(Source lines)
================
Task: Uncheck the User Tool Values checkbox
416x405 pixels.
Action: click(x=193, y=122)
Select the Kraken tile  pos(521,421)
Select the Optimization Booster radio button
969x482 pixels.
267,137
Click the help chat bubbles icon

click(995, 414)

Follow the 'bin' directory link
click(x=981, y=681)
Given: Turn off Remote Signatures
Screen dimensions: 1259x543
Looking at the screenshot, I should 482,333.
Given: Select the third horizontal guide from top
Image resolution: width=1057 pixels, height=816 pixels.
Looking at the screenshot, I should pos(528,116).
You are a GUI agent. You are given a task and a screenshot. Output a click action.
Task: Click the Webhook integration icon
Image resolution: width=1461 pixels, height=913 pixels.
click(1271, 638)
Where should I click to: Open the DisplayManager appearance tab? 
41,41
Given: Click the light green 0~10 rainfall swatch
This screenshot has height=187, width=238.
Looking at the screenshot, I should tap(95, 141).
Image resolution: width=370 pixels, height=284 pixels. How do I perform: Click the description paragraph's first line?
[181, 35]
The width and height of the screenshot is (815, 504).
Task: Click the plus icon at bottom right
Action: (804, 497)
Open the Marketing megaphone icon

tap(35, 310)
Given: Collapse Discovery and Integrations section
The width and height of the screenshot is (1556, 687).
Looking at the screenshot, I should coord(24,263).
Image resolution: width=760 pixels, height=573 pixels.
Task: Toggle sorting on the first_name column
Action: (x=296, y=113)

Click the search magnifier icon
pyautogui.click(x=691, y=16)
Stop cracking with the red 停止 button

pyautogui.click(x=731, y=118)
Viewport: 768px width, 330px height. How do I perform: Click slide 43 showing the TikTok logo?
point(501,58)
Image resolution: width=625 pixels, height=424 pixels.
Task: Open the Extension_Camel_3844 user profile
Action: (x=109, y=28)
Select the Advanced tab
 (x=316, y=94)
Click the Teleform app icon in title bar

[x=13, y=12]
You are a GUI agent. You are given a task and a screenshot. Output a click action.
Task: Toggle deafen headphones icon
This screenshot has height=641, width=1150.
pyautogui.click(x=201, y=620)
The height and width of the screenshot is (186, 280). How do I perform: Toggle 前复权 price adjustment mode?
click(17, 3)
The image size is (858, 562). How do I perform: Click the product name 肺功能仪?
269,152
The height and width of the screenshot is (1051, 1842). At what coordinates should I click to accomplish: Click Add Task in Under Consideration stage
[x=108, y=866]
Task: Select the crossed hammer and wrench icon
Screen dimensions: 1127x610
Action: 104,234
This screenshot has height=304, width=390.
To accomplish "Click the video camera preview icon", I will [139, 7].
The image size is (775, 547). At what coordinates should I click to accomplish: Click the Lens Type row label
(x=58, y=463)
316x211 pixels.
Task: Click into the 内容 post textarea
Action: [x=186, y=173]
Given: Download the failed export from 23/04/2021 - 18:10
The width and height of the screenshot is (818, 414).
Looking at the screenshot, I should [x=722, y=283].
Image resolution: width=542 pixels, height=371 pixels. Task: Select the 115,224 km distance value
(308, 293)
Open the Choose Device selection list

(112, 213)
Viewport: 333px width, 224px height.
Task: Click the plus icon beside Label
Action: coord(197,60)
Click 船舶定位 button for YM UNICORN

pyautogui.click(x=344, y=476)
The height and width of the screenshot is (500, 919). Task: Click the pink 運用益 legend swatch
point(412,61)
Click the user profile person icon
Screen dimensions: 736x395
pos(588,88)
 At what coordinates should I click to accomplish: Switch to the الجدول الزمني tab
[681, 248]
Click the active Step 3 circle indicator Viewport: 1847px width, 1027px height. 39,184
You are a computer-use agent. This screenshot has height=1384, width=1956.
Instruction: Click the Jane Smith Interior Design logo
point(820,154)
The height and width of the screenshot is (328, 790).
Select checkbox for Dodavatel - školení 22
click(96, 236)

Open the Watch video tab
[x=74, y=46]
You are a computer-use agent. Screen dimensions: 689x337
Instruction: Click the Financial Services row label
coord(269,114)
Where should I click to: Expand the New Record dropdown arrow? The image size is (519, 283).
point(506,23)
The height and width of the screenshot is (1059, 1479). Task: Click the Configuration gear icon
================
__Work to complete__:
Reproduce every one of the lines above word for word, with nothing left out or changed.

__Exercise result__:
Task: Uncheck the User Tool Values checkbox
416x405 pixels.
Action: click(x=193, y=122)
Select the Kraken tile  pos(521,421)
Select the Optimization Booster radio button
969x482 pixels.
267,137
Click the help chat bubbles icon

click(995, 414)

Follow the 'bin' directory link
click(x=981, y=681)
Given: Turn off Remote Signatures
Screen dimensions: 1259x543
Looking at the screenshot, I should 482,333.
Given: Select the third horizontal guide from top
Image resolution: width=1057 pixels, height=816 pixels.
Looking at the screenshot, I should pos(528,116).
You are a GUI agent. You are given a task and a screenshot. Output a click action.
Task: Click the Webhook integration icon
Image resolution: width=1461 pixels, height=913 pixels.
click(1271, 638)
Where should I click to: Open the DisplayManager appearance tab? 
41,41
Given: Click the light green 0~10 rainfall swatch
This screenshot has height=187, width=238.
Looking at the screenshot, I should tap(95, 141).
Image resolution: width=370 pixels, height=284 pixels. How do I perform: Click the description paragraph's first line?
[181, 35]
The width and height of the screenshot is (815, 504).
Task: Click the plus icon at bottom right
Action: (804, 497)
Open the Marketing megaphone icon

tap(35, 310)
Given: Collapse Discovery and Integrations section
The width and height of the screenshot is (1556, 687).
Looking at the screenshot, I should coord(24,263).
Image resolution: width=760 pixels, height=573 pixels.
Task: Toggle sorting on the first_name column
Action: (x=296, y=113)

Click the search magnifier icon
pyautogui.click(x=691, y=16)
Stop cracking with the red 停止 button

pyautogui.click(x=731, y=118)
Viewport: 768px width, 330px height. How do I perform: Click slide 43 showing the TikTok logo?
point(501,58)
Image resolution: width=625 pixels, height=424 pixels.
Task: Open the Extension_Camel_3844 user profile
Action: (x=109, y=28)
Select the Advanced tab
 (x=316, y=94)
Click the Teleform app icon in title bar

[x=13, y=12]
You are a GUI agent. You are given a task and a screenshot. Output a click action.
Task: Toggle deafen headphones icon
This screenshot has height=641, width=1150.
pyautogui.click(x=201, y=620)
The height and width of the screenshot is (186, 280). How do I perform: Toggle 前复权 price adjustment mode?
click(17, 3)
The image size is (858, 562). How do I perform: Click the product name 肺功能仪?
269,152
The height and width of the screenshot is (1051, 1842). At what coordinates should I click to accomplish: Click Add Task in Under Consideration stage
[x=108, y=866]
Task: Select the crossed hammer and wrench icon
Screen dimensions: 1127x610
Action: 104,234
This screenshot has height=304, width=390.
To accomplish "Click the video camera preview icon", I will [139, 7].
The image size is (775, 547). At what coordinates should I click to accomplish: Click the Lens Type row label
(x=58, y=463)
316x211 pixels.
Task: Click into the 内容 post textarea
Action: [x=186, y=173]
Given: Download the failed export from 23/04/2021 - 18:10
The width and height of the screenshot is (818, 414).
Looking at the screenshot, I should [x=722, y=283].
Image resolution: width=542 pixels, height=371 pixels. Task: Select the 115,224 km distance value
(308, 293)
Open the Choose Device selection list

(112, 213)
Viewport: 333px width, 224px height.
Task: Click the plus icon beside Label
Action: coord(197,60)
Click 船舶定位 button for YM UNICORN

pyautogui.click(x=344, y=476)
The height and width of the screenshot is (500, 919). Task: Click the pink 運用益 legend swatch
point(412,61)
Click the user profile person icon
Screen dimensions: 736x395
pos(588,88)
 At what coordinates should I click to accomplish: Switch to the الجدول الزمني tab
[681, 248]
Click the active Step 3 circle indicator Viewport: 1847px width, 1027px height. 39,184
You are a computer-use agent. This screenshot has height=1384, width=1956.
Instruction: Click the Jane Smith Interior Design logo
point(820,154)
The height and width of the screenshot is (328, 790).
Select checkbox for Dodavatel - školení 22
click(96, 236)

Open the Watch video tab
[x=74, y=46]
You are a computer-use agent. Screen dimensions: 689x337
Instruction: Click the Financial Services row label
coord(269,114)
Where should I click to: Expand the New Record dropdown arrow? The image size is (519, 283).
point(506,23)
The height and width of the screenshot is (1059, 1479). Task: Click the Configuration gear icon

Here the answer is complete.